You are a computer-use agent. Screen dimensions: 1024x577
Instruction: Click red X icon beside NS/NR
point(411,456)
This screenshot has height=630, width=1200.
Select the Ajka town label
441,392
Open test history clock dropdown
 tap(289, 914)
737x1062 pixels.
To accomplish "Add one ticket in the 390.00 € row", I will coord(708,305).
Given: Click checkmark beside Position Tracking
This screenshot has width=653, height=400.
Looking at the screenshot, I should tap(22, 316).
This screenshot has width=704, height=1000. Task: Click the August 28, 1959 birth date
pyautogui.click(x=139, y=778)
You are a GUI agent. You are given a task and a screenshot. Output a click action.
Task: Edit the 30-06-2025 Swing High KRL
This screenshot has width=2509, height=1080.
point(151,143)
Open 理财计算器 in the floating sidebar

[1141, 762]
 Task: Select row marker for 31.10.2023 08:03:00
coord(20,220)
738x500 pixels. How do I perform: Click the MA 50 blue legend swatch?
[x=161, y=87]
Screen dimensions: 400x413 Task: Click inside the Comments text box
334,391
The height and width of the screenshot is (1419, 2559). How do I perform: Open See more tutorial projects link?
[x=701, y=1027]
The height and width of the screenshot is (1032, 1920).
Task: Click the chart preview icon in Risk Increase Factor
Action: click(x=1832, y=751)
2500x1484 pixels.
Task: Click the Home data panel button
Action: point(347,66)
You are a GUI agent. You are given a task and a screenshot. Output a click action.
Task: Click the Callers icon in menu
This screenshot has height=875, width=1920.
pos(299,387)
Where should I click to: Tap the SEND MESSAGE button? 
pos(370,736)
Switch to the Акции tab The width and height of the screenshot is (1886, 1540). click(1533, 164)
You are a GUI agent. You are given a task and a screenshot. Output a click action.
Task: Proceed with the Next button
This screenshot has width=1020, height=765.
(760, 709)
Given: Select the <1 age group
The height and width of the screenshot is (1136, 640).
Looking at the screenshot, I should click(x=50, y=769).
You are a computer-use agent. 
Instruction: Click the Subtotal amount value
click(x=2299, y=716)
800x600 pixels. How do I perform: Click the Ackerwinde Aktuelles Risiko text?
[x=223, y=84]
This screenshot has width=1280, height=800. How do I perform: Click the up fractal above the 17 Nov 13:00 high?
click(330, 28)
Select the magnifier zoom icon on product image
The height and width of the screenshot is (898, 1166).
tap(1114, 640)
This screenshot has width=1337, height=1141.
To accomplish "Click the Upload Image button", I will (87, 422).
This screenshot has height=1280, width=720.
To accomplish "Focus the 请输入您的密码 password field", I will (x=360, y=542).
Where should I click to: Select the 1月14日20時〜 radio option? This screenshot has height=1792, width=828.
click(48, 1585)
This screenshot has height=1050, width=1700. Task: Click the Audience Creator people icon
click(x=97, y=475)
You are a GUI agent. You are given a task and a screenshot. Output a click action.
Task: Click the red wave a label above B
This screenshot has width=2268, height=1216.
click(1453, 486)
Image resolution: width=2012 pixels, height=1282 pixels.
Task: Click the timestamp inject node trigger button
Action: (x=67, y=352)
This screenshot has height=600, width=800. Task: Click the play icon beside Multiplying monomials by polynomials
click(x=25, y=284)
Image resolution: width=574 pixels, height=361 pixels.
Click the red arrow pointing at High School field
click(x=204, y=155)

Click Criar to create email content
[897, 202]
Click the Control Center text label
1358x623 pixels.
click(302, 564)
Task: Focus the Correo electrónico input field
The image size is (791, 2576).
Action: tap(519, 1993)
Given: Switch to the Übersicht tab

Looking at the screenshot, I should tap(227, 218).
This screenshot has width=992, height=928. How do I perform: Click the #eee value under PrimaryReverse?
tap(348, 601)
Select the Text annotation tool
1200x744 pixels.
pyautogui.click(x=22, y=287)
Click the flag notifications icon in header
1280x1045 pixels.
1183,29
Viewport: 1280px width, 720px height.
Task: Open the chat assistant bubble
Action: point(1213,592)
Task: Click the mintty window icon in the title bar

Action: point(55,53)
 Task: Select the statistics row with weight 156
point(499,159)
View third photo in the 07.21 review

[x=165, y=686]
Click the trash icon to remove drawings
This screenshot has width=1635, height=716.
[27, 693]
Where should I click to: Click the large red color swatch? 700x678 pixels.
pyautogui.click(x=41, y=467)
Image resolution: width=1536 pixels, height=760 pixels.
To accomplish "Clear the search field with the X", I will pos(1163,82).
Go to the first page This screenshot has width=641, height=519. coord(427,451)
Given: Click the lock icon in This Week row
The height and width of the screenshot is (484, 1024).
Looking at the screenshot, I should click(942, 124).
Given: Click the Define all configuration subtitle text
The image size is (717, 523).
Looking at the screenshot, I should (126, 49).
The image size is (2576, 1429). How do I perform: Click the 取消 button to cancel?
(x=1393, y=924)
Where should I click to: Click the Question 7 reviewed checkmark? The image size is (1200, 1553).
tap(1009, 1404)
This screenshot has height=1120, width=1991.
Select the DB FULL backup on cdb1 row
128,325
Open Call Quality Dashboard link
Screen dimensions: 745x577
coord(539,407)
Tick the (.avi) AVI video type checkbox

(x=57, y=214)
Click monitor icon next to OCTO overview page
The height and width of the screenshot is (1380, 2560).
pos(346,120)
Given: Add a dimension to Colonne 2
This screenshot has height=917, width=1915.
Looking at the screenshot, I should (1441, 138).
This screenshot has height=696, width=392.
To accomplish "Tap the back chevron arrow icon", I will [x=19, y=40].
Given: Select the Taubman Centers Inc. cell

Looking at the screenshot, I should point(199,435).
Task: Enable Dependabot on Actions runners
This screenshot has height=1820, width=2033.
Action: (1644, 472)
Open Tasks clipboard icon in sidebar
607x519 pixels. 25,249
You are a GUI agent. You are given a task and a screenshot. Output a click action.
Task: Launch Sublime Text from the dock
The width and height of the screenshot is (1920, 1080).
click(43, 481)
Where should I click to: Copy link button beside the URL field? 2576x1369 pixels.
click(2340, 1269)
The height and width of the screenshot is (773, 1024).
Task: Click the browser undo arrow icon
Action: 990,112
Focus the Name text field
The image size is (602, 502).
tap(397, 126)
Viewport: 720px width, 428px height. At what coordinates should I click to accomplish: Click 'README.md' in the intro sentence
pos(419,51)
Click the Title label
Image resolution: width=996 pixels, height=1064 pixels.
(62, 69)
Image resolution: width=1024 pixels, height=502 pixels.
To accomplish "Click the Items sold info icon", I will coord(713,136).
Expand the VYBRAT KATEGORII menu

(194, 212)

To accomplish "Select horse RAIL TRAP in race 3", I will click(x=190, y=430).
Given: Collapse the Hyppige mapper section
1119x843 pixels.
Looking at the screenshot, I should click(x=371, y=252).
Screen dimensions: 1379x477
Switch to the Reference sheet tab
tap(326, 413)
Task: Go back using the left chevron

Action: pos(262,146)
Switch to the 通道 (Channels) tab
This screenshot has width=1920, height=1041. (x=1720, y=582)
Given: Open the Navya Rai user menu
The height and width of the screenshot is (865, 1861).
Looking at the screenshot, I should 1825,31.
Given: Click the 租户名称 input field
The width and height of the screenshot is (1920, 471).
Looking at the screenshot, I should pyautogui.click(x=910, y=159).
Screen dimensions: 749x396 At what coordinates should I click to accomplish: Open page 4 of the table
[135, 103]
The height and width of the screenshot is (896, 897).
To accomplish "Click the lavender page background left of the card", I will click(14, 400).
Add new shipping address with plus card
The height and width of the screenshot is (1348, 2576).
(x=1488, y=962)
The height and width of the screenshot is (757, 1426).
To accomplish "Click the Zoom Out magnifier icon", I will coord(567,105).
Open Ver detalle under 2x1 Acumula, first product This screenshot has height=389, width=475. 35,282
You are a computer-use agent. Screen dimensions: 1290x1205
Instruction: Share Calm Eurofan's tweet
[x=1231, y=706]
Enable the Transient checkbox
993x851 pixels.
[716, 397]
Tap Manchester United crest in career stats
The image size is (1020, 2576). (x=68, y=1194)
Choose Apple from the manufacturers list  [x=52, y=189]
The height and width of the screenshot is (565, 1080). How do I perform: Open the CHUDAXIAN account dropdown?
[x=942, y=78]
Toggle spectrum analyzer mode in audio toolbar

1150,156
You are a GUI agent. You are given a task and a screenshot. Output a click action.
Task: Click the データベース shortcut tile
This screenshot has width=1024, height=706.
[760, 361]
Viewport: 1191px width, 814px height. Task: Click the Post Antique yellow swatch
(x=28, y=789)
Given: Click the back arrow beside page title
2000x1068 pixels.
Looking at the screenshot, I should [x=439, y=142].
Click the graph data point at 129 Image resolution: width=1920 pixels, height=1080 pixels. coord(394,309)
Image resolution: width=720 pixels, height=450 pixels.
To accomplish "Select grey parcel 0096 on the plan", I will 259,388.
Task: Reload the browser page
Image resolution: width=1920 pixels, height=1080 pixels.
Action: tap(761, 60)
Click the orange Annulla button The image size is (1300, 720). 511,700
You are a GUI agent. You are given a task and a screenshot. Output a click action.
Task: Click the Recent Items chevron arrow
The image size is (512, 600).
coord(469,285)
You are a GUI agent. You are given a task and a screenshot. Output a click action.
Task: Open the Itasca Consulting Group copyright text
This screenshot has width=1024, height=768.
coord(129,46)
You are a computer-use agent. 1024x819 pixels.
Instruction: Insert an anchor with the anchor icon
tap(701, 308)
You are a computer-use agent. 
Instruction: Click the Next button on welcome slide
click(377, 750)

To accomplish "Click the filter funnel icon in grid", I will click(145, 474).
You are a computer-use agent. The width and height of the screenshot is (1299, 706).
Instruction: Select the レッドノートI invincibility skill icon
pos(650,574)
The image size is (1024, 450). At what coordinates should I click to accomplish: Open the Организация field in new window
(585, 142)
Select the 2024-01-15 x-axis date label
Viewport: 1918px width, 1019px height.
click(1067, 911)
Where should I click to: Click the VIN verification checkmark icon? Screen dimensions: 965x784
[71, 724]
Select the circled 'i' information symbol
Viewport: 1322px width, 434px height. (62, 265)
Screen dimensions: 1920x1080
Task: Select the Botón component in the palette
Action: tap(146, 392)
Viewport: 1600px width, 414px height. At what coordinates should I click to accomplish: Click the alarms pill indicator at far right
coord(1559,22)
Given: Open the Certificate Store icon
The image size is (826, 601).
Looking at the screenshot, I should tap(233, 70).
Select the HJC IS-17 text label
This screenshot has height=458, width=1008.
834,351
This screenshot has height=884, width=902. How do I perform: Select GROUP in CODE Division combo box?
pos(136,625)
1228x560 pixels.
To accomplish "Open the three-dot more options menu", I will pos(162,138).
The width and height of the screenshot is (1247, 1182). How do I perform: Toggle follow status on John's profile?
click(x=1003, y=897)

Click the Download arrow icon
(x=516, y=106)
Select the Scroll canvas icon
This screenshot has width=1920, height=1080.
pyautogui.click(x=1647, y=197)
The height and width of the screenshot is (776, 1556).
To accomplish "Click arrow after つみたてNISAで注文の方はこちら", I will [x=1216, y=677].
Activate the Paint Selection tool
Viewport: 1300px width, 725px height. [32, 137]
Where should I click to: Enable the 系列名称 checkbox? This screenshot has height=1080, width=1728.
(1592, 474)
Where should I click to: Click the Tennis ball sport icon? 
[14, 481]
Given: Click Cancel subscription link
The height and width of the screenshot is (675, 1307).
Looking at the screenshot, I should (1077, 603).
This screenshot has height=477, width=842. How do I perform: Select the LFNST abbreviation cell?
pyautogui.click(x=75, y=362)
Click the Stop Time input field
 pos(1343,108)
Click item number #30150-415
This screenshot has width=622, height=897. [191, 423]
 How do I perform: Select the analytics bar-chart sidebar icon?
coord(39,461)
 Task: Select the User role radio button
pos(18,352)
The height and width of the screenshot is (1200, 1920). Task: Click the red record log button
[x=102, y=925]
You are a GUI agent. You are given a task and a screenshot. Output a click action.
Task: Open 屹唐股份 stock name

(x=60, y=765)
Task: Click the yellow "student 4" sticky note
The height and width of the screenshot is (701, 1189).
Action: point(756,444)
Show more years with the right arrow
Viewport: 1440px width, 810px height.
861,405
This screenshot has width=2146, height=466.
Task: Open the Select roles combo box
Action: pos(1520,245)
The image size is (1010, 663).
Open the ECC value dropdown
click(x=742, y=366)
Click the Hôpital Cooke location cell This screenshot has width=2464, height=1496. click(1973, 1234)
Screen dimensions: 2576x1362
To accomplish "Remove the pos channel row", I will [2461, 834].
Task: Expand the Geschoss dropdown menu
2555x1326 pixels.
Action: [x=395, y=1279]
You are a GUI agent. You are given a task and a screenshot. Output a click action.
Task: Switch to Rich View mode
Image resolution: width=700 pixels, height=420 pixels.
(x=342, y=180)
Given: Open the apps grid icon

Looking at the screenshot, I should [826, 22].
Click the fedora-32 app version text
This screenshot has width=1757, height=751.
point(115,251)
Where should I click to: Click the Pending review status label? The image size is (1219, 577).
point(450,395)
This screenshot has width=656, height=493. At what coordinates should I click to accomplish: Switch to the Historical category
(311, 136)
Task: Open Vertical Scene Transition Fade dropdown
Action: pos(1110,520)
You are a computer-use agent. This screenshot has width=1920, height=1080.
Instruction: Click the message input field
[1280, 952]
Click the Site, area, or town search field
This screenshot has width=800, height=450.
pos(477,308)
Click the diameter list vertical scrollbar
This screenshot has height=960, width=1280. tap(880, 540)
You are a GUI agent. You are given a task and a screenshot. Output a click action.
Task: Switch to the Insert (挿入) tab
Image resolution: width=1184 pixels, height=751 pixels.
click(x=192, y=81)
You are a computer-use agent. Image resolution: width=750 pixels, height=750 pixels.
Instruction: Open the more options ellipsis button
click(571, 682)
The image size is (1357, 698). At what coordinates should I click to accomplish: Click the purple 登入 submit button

__Work instructions__.
State how many lines in the records above contain the word "status". Give only the number.

__Correct response__.
2